PROBLEM DESCRIPTION: Copy out the lines of the records below, from the line holding "Image resolution: width=1280" through the line holding "CELEBRITIES is located", inclusive, with no changes.

Stored records
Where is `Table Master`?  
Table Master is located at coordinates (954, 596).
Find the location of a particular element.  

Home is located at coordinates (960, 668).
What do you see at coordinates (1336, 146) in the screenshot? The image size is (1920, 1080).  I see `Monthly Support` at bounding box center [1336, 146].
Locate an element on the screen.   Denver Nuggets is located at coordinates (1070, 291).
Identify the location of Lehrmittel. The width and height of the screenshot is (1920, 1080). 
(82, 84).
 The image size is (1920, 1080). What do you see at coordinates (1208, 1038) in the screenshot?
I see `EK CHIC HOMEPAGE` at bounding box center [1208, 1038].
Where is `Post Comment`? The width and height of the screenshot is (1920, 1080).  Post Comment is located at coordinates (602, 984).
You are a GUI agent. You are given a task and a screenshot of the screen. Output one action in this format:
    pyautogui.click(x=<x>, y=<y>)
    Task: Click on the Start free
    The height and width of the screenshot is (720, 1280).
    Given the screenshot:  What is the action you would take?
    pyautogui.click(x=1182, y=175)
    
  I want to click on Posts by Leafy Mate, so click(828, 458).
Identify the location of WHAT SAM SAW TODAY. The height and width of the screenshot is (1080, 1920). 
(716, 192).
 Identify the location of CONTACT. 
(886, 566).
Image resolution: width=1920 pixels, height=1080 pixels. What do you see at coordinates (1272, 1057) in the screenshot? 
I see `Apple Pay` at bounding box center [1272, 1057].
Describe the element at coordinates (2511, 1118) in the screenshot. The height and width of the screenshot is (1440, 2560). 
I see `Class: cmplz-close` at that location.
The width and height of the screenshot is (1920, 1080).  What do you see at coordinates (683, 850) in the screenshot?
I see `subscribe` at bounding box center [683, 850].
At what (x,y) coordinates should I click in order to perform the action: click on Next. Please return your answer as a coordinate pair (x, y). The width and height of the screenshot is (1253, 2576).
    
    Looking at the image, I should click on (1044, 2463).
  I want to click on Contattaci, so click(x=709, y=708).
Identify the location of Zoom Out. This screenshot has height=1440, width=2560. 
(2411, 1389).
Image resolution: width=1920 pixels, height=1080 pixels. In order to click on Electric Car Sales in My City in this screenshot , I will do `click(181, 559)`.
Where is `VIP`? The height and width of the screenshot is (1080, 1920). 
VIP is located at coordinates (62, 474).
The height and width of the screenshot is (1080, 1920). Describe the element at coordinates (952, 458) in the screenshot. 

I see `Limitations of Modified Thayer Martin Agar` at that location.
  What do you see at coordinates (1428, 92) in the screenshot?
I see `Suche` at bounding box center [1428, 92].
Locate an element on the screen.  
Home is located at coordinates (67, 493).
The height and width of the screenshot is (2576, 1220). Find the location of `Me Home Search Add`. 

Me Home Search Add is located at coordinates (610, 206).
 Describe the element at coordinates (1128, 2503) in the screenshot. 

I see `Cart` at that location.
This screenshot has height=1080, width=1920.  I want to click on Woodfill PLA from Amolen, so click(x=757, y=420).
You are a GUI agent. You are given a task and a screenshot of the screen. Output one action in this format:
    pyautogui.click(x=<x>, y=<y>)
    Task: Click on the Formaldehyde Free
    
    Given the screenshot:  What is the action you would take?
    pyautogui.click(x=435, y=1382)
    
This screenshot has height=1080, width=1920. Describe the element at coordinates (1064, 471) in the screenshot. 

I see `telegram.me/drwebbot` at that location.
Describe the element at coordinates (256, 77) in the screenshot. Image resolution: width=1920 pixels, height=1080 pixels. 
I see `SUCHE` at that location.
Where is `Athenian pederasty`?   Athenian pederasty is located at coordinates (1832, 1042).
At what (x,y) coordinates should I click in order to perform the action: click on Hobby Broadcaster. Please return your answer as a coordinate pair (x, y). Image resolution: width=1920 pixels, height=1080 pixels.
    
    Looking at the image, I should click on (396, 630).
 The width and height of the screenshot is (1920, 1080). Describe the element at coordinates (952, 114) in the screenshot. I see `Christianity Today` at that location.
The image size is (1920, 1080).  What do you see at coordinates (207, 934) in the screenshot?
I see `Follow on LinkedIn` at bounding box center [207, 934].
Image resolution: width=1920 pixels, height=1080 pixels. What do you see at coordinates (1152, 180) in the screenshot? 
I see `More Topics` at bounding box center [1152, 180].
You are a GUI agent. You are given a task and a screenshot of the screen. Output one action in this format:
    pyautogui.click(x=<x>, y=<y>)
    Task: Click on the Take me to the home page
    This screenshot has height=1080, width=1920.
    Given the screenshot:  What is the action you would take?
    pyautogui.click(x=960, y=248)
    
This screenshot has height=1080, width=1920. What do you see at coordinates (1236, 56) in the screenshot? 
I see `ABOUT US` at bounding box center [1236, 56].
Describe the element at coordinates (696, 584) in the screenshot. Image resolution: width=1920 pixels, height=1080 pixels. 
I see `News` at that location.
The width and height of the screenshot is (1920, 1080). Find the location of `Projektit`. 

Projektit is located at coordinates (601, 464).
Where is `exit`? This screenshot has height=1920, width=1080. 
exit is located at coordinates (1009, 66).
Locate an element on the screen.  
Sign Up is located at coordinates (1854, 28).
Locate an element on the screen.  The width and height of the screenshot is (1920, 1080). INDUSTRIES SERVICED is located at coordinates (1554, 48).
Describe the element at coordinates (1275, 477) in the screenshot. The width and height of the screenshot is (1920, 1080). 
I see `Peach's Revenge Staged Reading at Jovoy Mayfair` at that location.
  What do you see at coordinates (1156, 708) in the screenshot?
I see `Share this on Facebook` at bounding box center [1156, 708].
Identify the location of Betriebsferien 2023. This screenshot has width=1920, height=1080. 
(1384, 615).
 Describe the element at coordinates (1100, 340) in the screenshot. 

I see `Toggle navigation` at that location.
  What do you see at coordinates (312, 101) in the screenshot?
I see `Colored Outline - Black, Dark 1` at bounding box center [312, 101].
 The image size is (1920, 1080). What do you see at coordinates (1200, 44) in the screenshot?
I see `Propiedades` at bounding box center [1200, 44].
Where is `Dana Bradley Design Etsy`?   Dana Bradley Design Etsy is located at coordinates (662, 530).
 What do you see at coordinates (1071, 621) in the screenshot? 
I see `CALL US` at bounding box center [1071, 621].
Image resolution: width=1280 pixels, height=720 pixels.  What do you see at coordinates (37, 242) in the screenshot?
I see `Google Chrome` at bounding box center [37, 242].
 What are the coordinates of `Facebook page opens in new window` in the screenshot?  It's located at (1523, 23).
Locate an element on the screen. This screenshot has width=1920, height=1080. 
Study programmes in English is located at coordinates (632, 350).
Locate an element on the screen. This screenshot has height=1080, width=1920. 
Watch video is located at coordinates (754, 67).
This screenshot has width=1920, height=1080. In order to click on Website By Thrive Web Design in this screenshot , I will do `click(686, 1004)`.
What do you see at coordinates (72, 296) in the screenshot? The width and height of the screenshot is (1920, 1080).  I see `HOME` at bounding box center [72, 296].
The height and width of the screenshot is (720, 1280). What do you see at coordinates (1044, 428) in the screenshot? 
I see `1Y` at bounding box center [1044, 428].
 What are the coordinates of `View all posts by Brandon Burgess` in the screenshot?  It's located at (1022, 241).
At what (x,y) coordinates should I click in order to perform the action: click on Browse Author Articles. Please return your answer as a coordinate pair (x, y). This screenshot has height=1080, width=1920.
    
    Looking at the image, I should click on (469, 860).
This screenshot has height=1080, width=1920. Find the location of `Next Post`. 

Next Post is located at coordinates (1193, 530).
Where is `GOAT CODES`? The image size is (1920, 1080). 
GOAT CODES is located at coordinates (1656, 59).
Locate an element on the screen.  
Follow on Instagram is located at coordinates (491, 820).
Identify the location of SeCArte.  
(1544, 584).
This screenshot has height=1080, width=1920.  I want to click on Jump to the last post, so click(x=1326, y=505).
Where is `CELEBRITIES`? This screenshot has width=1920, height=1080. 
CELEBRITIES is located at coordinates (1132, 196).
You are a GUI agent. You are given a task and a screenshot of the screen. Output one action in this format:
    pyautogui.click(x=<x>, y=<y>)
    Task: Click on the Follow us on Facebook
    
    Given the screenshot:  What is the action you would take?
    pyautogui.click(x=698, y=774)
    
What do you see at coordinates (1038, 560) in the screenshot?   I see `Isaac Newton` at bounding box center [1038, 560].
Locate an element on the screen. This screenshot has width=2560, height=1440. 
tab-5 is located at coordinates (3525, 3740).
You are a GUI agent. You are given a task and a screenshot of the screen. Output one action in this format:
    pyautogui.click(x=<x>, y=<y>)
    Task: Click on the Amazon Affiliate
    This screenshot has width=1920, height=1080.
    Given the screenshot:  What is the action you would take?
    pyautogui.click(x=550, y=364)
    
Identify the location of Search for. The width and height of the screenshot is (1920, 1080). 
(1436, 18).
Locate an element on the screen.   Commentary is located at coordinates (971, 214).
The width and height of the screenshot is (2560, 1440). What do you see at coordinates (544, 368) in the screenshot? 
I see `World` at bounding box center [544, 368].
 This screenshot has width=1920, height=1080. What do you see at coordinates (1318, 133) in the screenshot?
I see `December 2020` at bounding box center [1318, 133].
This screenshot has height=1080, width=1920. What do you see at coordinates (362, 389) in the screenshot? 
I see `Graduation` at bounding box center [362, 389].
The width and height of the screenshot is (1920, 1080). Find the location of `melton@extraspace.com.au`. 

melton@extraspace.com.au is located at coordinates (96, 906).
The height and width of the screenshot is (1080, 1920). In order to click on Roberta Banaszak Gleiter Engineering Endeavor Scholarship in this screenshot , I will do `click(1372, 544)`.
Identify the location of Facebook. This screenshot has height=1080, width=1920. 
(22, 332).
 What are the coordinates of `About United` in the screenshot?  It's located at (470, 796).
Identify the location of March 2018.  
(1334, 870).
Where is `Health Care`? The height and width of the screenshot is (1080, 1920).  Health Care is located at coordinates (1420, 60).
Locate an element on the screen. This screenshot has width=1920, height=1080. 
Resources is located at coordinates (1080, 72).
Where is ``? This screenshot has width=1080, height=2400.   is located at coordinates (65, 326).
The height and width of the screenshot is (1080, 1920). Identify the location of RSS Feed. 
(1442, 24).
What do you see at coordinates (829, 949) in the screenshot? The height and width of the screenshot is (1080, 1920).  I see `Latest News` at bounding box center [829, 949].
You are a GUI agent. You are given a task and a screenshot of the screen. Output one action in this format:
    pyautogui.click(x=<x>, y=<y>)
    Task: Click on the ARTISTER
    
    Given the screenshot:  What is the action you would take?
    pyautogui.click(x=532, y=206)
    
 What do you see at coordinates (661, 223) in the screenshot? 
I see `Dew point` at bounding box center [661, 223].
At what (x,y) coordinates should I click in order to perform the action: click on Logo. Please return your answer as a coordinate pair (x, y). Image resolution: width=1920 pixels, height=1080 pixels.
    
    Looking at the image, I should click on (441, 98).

FINISHED ANSWER:
Image resolution: width=1280 pixels, height=720 pixels.  What do you see at coordinates (37, 242) in the screenshot?
I see `Google Chrome` at bounding box center [37, 242].
 What are the coordinates of `Facebook page opens in new window` in the screenshot?  It's located at (1523, 23).
Locate an element on the screen. This screenshot has width=1920, height=1080. 
Study programmes in English is located at coordinates (632, 350).
Locate an element on the screen. This screenshot has height=1080, width=1920. 
Watch video is located at coordinates (754, 67).
This screenshot has width=1920, height=1080. In order to click on Website By Thrive Web Design in this screenshot , I will do `click(686, 1004)`.
What do you see at coordinates (72, 296) in the screenshot? The width and height of the screenshot is (1920, 1080).  I see `HOME` at bounding box center [72, 296].
The height and width of the screenshot is (720, 1280). What do you see at coordinates (1044, 428) in the screenshot? 
I see `1Y` at bounding box center [1044, 428].
 What are the coordinates of `View all posts by Brandon Burgess` in the screenshot?  It's located at (1022, 241).
At what (x,y) coordinates should I click in order to perform the action: click on Browse Author Articles. Please return your answer as a coordinate pair (x, y). This screenshot has height=1080, width=1920.
    
    Looking at the image, I should click on (469, 860).
This screenshot has height=1080, width=1920. Find the location of `Next Post`. 

Next Post is located at coordinates (1193, 530).
Where is `GOAT CODES`? The image size is (1920, 1080). 
GOAT CODES is located at coordinates (1656, 59).
Locate an element on the screen.  
Follow on Instagram is located at coordinates (491, 820).
Identify the location of SeCArte.  
(1544, 584).
This screenshot has height=1080, width=1920.  I want to click on Jump to the last post, so click(x=1326, y=505).
Where is `CELEBRITIES`? This screenshot has width=1920, height=1080. 
CELEBRITIES is located at coordinates (1132, 196).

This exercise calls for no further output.